Thinking Machines Lab published a very interesting article on defeating nondeterminism in LLM inference. The full piece is a roughly 40 minute read, or more if you discover new concepts along the way. This is my quick 2 minute summary.
The common explanation
When sampling is disabled (temperature = 0), most engineers point to two sources of nondeterminism:
- Floating-point non-associativity
- Concurrency
Floating-point arithmetic is not associative. A quick Python illustration:
print( (0.1 + 1e20) - 1e20 ) # 0.0
print( 0.1 + (1e20 - 1e20) ) # 0.1
Computers store numbers with finite precision. Small values can vanish, and the order of operations matters. Add concurrent execution across threads and cores and the reduction order becomes hardware-dependent.
Why that explanation is incomplete
Even with temperature = 0, deterministic kernels, and a fixed execution order, you can still get different outputs from a single query standpoint. The missing piece is batching.
Inference servers dynamically batch requests to maximize throughput. The batch size and composition change at runtime based on traffic and scheduling. This matters because kernels are deterministic but not batch-invariant: the same input can produce a different output depending on what other inputs are processed in the same batch.
The key distinction
- Determinism: same inputs produce the same outputs within the same batch.
- Batch invariance: the same input produces the same output regardless of what else is in the batch.

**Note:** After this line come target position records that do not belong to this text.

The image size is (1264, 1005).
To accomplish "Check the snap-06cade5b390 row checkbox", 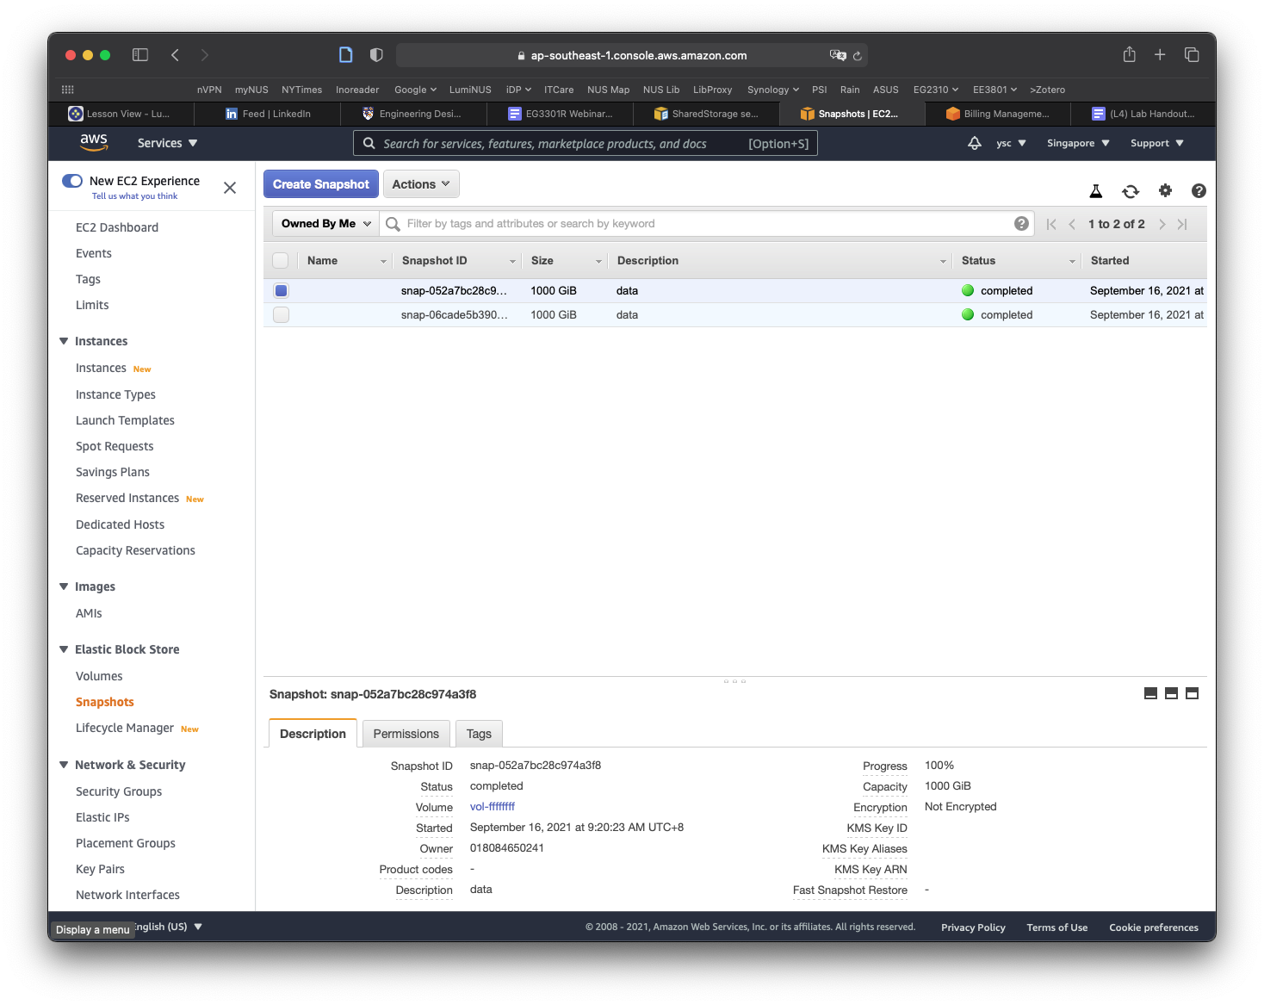I will pos(281,315).
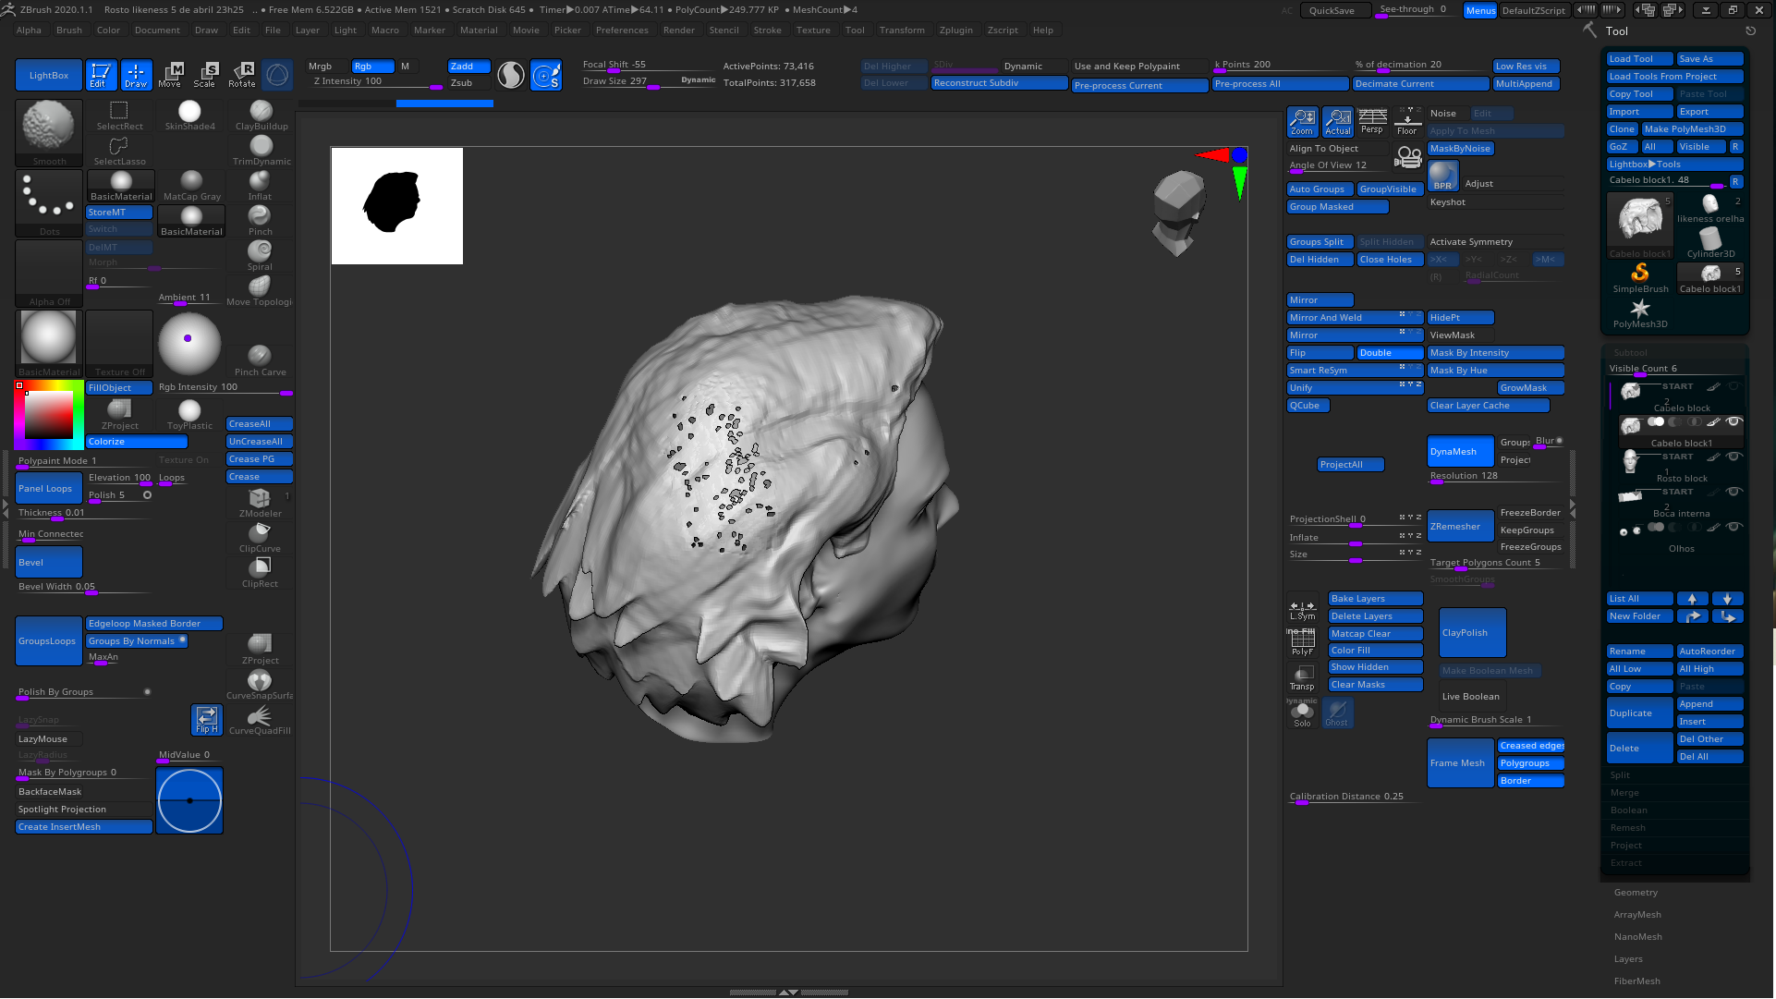Click the DynaMesh button
1776x999 pixels.
click(1455, 451)
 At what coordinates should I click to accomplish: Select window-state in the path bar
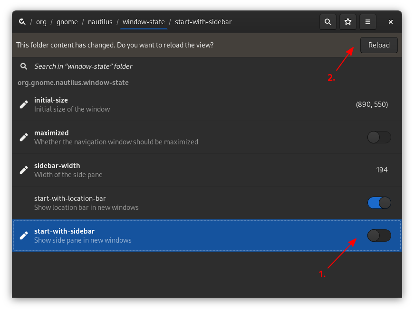[x=144, y=22]
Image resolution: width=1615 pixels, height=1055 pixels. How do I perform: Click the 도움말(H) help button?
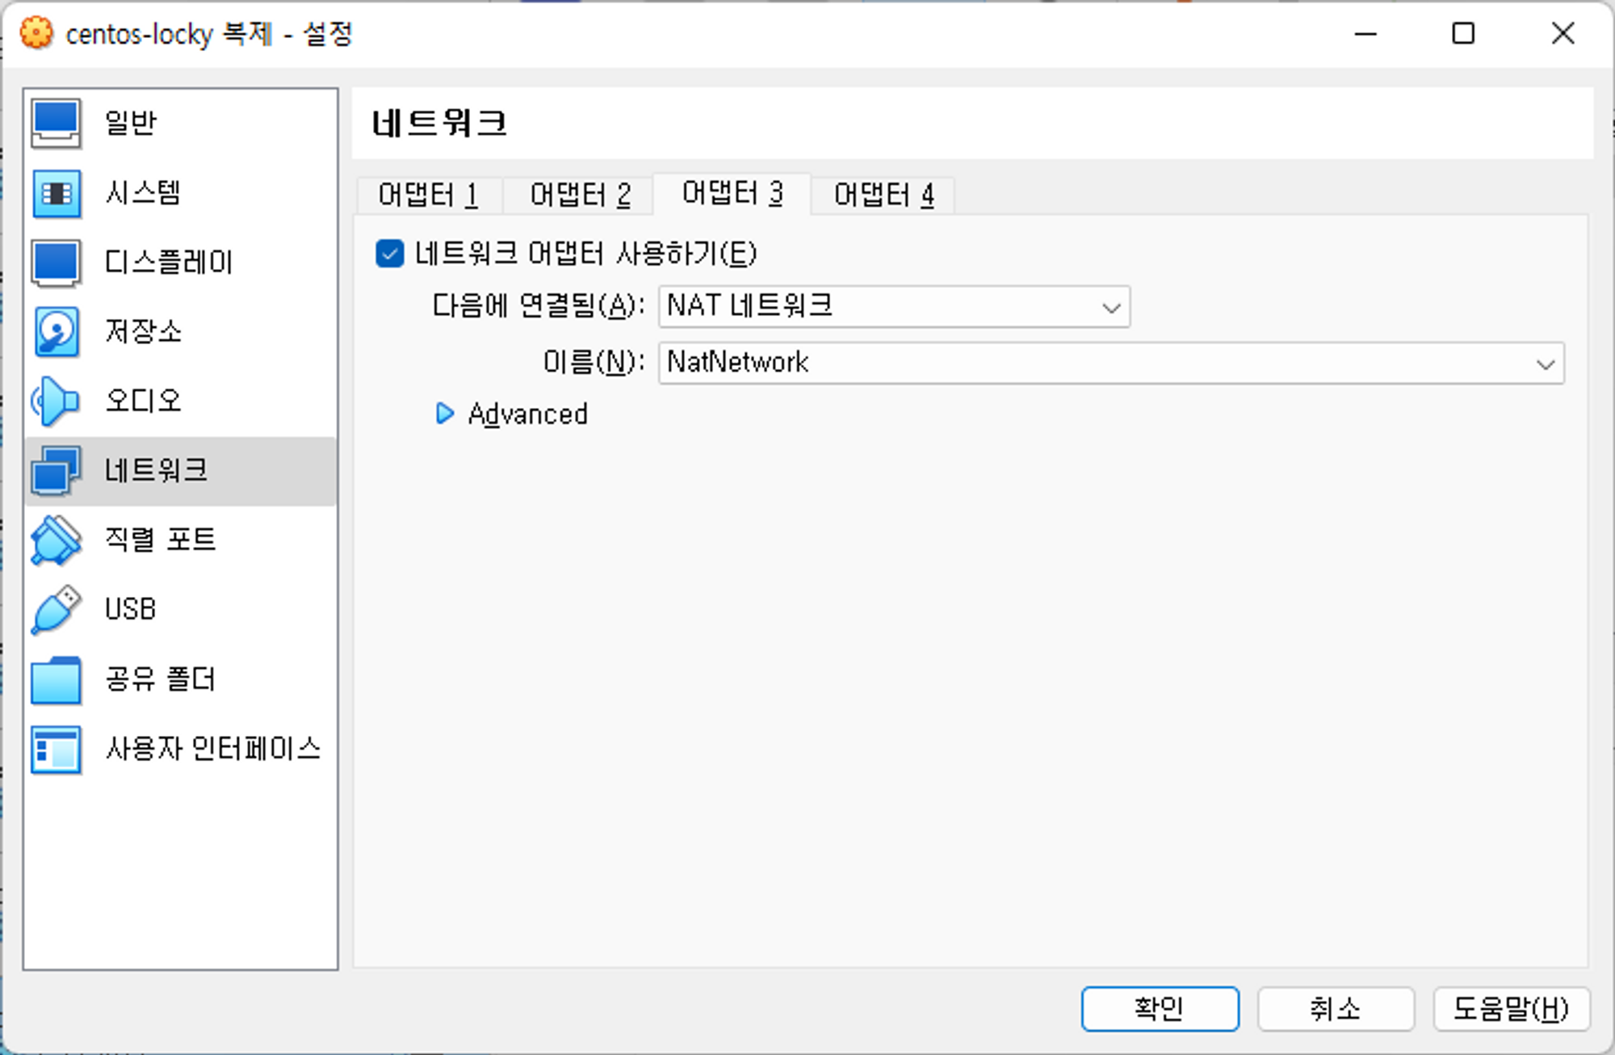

Most systems satisfy the first, but fail the second. From a user perspective, this is perceived as nondeterminism.
How to fix it
Batch-invariant kernels require enforcing a fixed reduction order and avoiding strategies that depend on batch size or composition. The tradeoff is real: constraining parallelism causes roughly a 2x performance degradation.
Why this matters for RL
For reinforcement learning practitioners the stakes are higher. Nondeterministic inference introduces a mismatch between the sampling distribution and the training distribution, effectively turning on-policy RL into off-policy RL without the researcher realising it.
With deterministic, batch-invariant inference, sampling matches training, the KL divergence between policies goes to 0, and true on-policy RL becomes achievable.
Takeaway
The standard floating-point + concurrency explanation is incomplete. The real source of user-observable nondeterminism is non batch-invariant kernels combined with dynamic batching. Fixing it requires controlling numerics at the kernel level, not just the model or sampling settings.
In short: temperature = 0 is not enough. Batch invariance is.